▶ Reading text
######
Friday, May 05, 2006

Fire In The Pie Hole

I pride myself on being a good cook. Exceptionally good. I grew up in a kitchen. My mother worked nights as a nurse and as soon as I was able to work the stove without setting myself on fire, I began preparing meals for the family to take the burden off my mom a bit.

In all of my culinary life, I've had very few failures. The first year hubby and I were married, I attempted to broil some steaks. I'd never used an electric stove before---and the steaks ended up charred beyond recognition.

Last night I experienced yet another epicurean disaster. A month or so ago, I'd tasted something called "chicken tikka masala" that was being demo'd at that fancy kitchen store, Williams Sonoma. It was really yummy! Well, I can't afford to buy their $8.00 a jar sauces, so I decided I'd go to the local ethnic market and purchase some tikka masala sauce there and save myself some money.

Yesterday I cut the chicken breasts into chunks as recommended, mixed the sauce with some yogurt and slathered the chicken in it to marinate for several hours.

When it was time to cook the chicken, I threw in some carrots and potatoes and put it in a slow oven for an hour or so.

I served the CTM, as it's lovingly called in Britain, over steamed rice.

I took one bite and my nose began running like a faucet. After the second bite, I could no longer feel my tongue. After the third bite, I was afraid to talk because I feared I would be breathing fire.

I looked over at hubby and the Undeserving Relative. Neither of them were faring any better than I. I went to the kitchen and slathered everything with plain yogurt and they did the same but with sour cream. Didn't work.

I shook my head in disgust and took my plate to the kitchen. When he could speak, hubby declared that this was the first time in years and years I'd made something so horrible that it was completely inedible.

How about you? Any miserable failures in your past you'd like to share, culinary or otherwise?

Wednesday, May 03, 2006

Rejections and Other Annoyances

A friend of mine recently got back yet another manuscript she'd sent in to a publisher. It was returned with a rejection letter. Said letter was a full typed page long, so you know the editor took the time to read at least the first part of the book, and made helpful suggestions on what my friend could do to "fix" what she perceived as "wrong" with the book. Basically, she'd have to gut it and rewrite the whole thing.

I have to admit, editors completely baffle me. They keep telling us poor saps they want "fresh ideas, new voices"...yet they reject the very books that have these fresh ideas simply because they are different.

I really liked my friend's story. Yes, there were some plot points that needed fixing, some contrivances that were a little too convenient, but for the most part, the story was an interesting twist of a familiar plotline that's been used several times--with great sucess--in both books and movies.
######
▶ Provided material

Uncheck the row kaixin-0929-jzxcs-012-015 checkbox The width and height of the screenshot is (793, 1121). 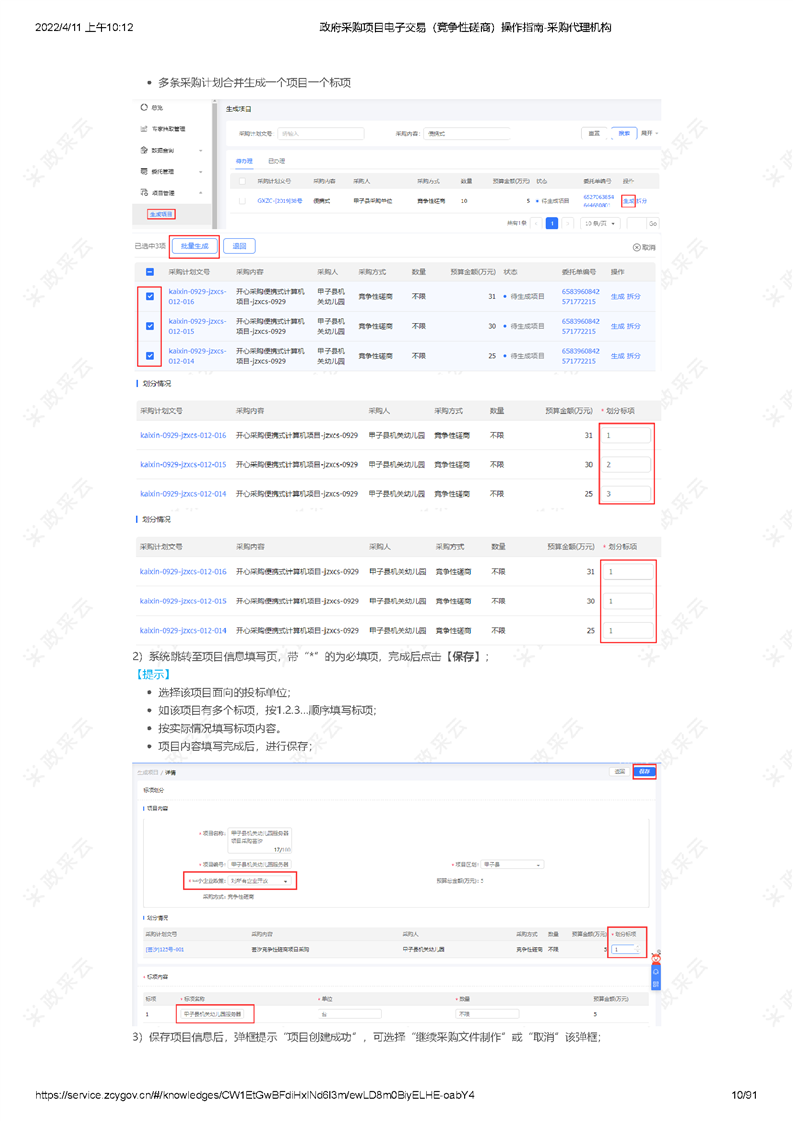click(x=150, y=326)
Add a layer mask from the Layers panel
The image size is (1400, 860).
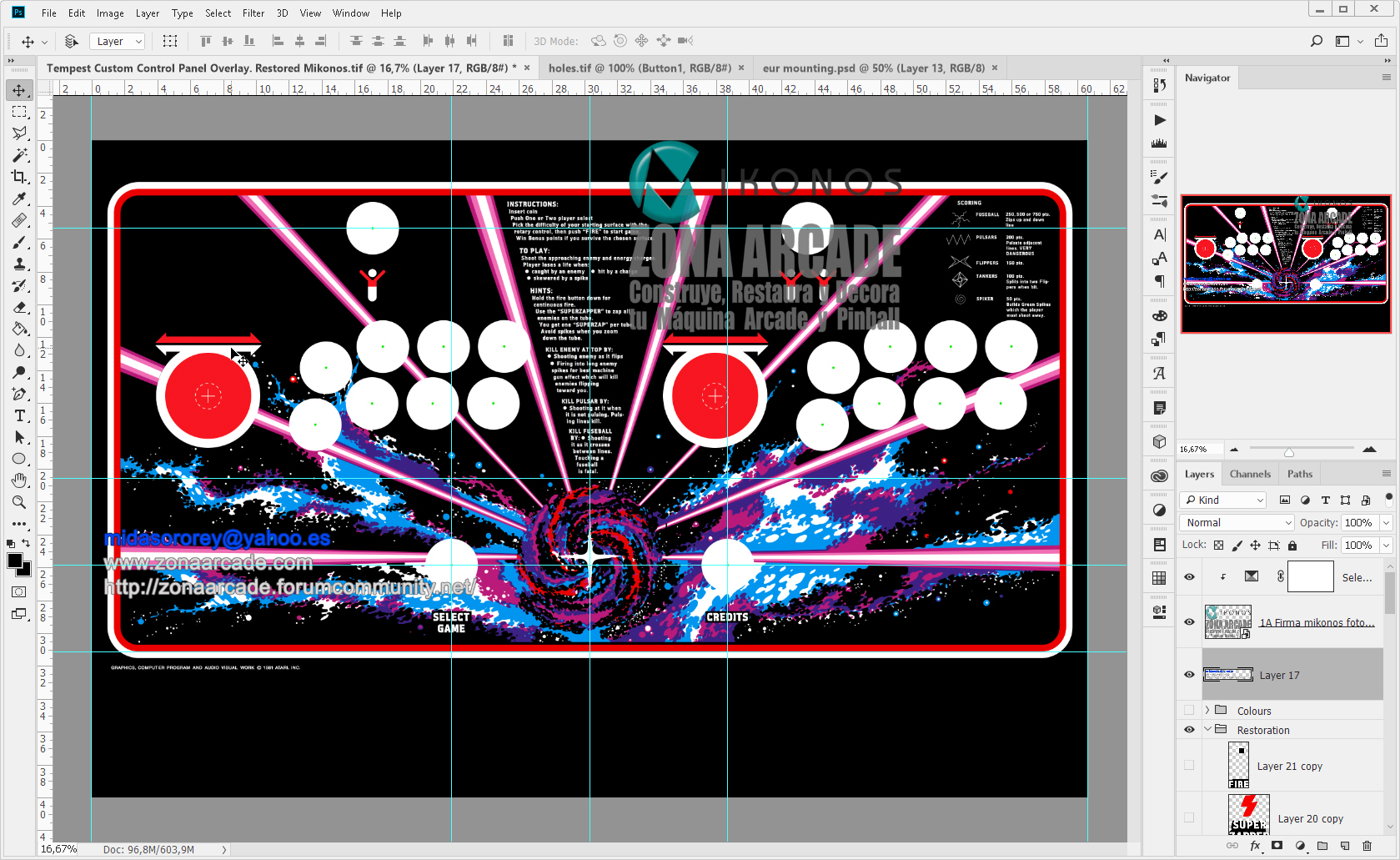pyautogui.click(x=1278, y=846)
######
▶ Written tasks
1. Please copy the blog post above word for word, from "Last night I" to "myself some money.".
2. Answer these questions using the blog post above.
(a) At which store did the writer first taste chicken tikka masala?
(b) What was the dish served over?
(c) How long was the rejection letter the writer's friend received?

▶ Problem solutions
1.
Last night I experienced yet another epicurean disaster. A month or so ago, I'd tasted something called "chicken tikka masala" that was being demo'd at that fancy kitchen store, Williams Sonoma. It was really yummy! Well, I can't afford to buy their $8.00 a jar sauces, so I decided I'd go to the local ethnic market and purchase some tikka masala sauce there and save myself some money.

2.
(a) Williams Sonoma
(b) Steamed rice
(c) A full typed page